# newbie to plow ?? next season



## twodan (Feb 6, 2005)

no doubt asked a million times, but hoping not to bore. i currently have a 99 sierra x-tended cab nearing 90k. i want to trade before 100k and consider a 2500 w/snow prep package. my drive is double wide and about 125' long. besides the drive i have two lots at work, and, have never plowed before. i realize i would probably be the cause of many stupid mistakes and repair bills, but, i'm considering a plow. my gmc dealer sells fisher plows, and has suggested an 8' plow; don't know the plow model. so, will a 2500 handle the 8' plow, or should i get a tad smaller, and should i purchase a fisher? more importantly, which options, beside comfort, do i want on a 2500?
thanks in advance for you suggestions, and i'm willing to answer you appliance choice questions & help with parts questions.
dan


----------



## 4speed (Nov 16, 2003)

Dan , if you look in the chevy truck discussion you will see a lot of info there. As far as the truck handling an 8' plow you wont have any problem. Make sure you get the plow package . You will want to turn up the torsion bars and/or add timbrens (again, search chevy truck forum).As far as which plow you buy, It is purely personal preference. Your biggest concern should be service. Where are you going to get parts or service if your plow breaks down on the weekend or at night. Hope you find this useful and remember to search the threads. There is a wealth of info here at plow site.


----------



## Crash935 (Sep 3, 2003)

I'm with 4 speed, make sure there is a fisher dealer in your area. An 8' might be more than you need, especially since your starting out and dont have a lot of plowing to do.


----------



## calhoun (Oct 18, 2003)

Truck will handle an 8' plow but it sounds like overkill for the work you described. 
I would price a plow separate just to see if you can save anything. 
For personal plowing, if you want Fisher, check out the homesteader, it will save you some $$$ over the possessional grade 8'.
Options on the new truck:
VYU - plow prep 
G80 - locking rear end.
8BO - dual battery
The steering wheel DIC controls are real nice


----------



## twodan (Feb 6, 2005)

*Clarification please*



calhoun said:


> Truck will handle an 8' plow but it sounds like overkill for the work you described.
> I would price a plow separate just to see if you can save anything.
> For personal plowing, if you want Fisher, check out the homesteader, it will save you some $$$ over the possessional grade 8'.
> Options on the new truck:
> ...


what are DIC controls?
is the extra battery best bought with the purchase of the truck, installed by the dealer, at time of purchase?
besides my own drive at home, i'm also looking at the two large lots here at work. presently my contractor uses a dump to plow, and i understand the 2500 is not in the same league. he's a nice guy, and no doubt would understand i would need him for mainly deep, heavy snow & sanding. with this extra info, any changes in thoughts? fisher HD8 still overkill?
now a dumb question. i don't suppose fisher sponsers a plowing school, or beginners classes? sorry not sure how to pose this question.
again, thanks for your time,
dan


----------



## calhoun (Oct 18, 2003)

DIC = driver information center. As well as radio controls the DIC controls, on the steering wheel, allow you to access and change many features. For instance, you can set how door locks lock or unlock. How long and what lights stay on, even if your mirrors will tilt down in reverse.

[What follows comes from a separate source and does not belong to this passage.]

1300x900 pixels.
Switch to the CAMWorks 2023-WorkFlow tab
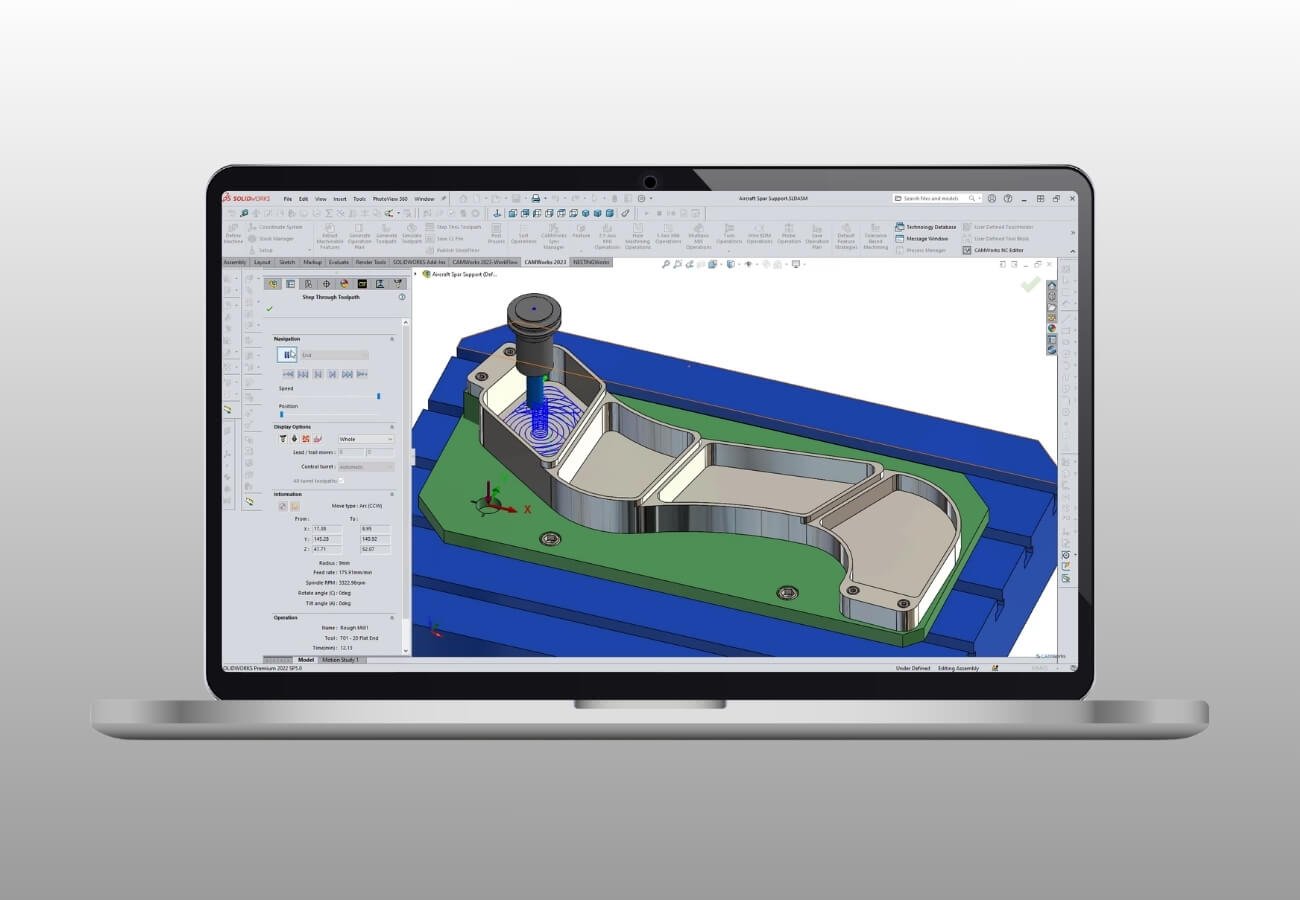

If you want the aux battery, I would order installed. Cheaper than doing it later and covered under the warrenty.

You say large lots, if you are talking Home Depot, Walmart than you need a bigger truck. You will also need insurance. 
I had a lot of 20 cars I plowed with a 7.5' did it just fine.

As far as large snow falls, one main rule in plowing is plow with the storm. Don't wait till it is done, get out there and do every 6-8". On your first push, push your piles far enough back so there is room for more.
Your present plower must be a real nice guy if he will come by and just sand.

Never heard of classes you will pick it up real quick really not much to it. Any plow dealer will show you the basics. Don't be fooled by the easy hook ups there at the dealers paved lot. The first time you hook up in the snow is a lot more challanging.


----------